大鈴の音が響き渡つたのは間も無くであつた。生徒は互ひに上草履鳴して、我勝《われがち》に体操場へと塵埃《ほこり》の中を急ぐ。軈《やが》て男女の教師は受持受持の組を集めた。相図の笛《ふえ》も鳴つた。次第に順を追つて、教師も生徒も動き始めたのである。高等四年の生徒は丑松の後に随《つ》いて、足拍子そろへて、一緒に長い廊下を通つた。
(三)
応接室には校長と郡視学とが相対《さしむかひ》に成つて、町会議員の来るのを待受けて居た。それは丑松のことに就いて、集つて相談したい、といふ打合せが有つたからで。尤《もつと》も、郡視学は約束の時間よりも早く、校長を尋ねてやつて来たのである。
校長に言はせると、何も自分は悪意あつて異分子を排斥するといふ訳では無い。自分はもう旧派の教育者と言はれる一人で、丑松や銀之助なぞとはずつと時代が違つて居る。今日とても矢張自分等の時代で有ると言ひたいが、実は何時《いつ》の間にか世の中が変遷《うつりかは》つて来た。何が可畏《こは》いと言つたつて、新しい時代ほど可畏いものは無い。あゝ、老いたくない、朽《く》ちたくない、何時迄《いつまで》も同じ位置と名誉とを保つて居たい、後進の書生輩などに兜《かぶと》を脱いで降参したくない。それで校長は進取の気象に富んだ青年教師を遠ざけようとする傾向《かたむき》を持つのである。
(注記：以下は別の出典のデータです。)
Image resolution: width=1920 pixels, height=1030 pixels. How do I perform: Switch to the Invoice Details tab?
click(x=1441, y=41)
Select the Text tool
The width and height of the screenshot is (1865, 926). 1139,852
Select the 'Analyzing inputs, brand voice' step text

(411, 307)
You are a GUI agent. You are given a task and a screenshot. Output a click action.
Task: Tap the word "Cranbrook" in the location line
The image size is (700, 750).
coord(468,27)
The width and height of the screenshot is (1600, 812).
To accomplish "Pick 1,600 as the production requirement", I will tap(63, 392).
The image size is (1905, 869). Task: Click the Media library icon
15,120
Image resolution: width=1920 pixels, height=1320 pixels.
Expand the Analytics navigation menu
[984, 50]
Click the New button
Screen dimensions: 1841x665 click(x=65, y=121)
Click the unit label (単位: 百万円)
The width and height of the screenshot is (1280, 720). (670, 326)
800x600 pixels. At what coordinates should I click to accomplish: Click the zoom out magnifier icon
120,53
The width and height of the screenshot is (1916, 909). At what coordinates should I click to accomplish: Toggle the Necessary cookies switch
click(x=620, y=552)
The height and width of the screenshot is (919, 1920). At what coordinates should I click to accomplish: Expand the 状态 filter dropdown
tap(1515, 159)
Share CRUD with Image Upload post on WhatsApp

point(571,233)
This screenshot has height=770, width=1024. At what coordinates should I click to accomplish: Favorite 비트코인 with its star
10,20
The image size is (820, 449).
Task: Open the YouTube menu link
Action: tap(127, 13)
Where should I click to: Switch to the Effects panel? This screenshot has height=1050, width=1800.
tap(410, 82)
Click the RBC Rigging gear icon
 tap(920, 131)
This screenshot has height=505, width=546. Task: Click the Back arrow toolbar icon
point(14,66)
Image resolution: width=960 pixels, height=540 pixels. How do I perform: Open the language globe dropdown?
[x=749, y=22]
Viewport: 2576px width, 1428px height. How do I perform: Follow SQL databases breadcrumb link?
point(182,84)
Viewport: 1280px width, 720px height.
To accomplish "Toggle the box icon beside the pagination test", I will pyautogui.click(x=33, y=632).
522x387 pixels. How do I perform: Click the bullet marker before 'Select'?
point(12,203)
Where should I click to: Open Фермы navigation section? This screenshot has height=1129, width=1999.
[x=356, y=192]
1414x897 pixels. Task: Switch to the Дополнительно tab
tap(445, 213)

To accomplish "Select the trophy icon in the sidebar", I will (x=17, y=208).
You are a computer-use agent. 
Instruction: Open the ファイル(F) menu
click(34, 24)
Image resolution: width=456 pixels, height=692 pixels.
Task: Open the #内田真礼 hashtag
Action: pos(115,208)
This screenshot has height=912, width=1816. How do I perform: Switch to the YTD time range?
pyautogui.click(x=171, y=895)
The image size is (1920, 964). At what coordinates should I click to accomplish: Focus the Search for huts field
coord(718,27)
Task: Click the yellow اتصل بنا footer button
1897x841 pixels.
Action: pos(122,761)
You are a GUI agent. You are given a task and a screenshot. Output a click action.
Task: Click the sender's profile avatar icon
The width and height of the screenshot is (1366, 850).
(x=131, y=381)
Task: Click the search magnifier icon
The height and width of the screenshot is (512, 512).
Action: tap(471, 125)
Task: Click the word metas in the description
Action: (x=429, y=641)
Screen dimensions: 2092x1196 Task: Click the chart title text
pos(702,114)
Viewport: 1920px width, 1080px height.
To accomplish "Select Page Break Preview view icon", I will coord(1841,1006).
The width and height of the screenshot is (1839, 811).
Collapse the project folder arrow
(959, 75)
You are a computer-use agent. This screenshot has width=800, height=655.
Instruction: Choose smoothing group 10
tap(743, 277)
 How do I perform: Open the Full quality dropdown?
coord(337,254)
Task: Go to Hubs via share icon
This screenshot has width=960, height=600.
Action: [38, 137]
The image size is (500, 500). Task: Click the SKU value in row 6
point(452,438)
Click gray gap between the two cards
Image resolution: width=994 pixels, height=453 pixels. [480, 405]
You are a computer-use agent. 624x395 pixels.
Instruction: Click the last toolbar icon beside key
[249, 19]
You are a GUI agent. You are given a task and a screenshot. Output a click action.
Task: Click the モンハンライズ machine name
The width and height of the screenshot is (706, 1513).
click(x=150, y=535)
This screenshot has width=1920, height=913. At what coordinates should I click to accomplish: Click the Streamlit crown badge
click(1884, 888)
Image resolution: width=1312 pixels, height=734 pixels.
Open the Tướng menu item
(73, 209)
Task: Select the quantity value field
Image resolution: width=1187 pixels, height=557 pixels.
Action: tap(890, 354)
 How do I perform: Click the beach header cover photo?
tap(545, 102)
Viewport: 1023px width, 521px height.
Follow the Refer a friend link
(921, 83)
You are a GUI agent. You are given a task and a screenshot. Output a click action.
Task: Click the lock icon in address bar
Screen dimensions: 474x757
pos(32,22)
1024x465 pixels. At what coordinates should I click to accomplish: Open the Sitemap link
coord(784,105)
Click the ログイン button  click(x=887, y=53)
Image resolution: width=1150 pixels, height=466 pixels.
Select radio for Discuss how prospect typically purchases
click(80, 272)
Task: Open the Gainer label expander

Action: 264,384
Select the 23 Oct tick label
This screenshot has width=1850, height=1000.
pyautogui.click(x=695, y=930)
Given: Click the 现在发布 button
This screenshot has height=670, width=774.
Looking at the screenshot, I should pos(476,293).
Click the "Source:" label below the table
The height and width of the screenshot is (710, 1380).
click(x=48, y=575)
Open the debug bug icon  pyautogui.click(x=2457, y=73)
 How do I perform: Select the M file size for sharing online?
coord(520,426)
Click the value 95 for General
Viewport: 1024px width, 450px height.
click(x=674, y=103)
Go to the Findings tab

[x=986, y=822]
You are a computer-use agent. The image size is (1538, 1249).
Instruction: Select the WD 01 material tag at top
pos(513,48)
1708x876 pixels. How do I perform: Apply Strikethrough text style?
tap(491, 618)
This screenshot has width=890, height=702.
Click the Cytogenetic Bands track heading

のみならず、丑松や銀之助は彼の文平のやうに自分の意を迎へない。教員会のある度に、意見が克《よ》く衝突する。何かにつけて邪魔に成る。彼様《あん》な喙《くちばし》の黄色い手合が、校長の自分よりも生徒に慕はれて居るとあつては、第一それが小癪に触る。何も悪意あつて排斥するでは無いが、学校の統一といふ上から言ふと、是《これ》も亦《ま》た止むを得ん――斯う校長は身の衛《まも》りかたを考へたので。
『町会議員も最早《もう》見えさうなものだ。』と郡視学は懐中時計を取出して眺め乍ら言つた。『時に、瀬川君のこともいよ/\物に成りさうですかね。』
この『物に』が校長を笑はせた。
『しかし。』と郡視学は言葉を継《つ》いで、『是方《こつち》から其を言出しては面白くない。町の方から言出すやうになつて来なければ面白くない。』
『其です。其を私も思ふんです。』と校長は熱心を顔に表して答へた。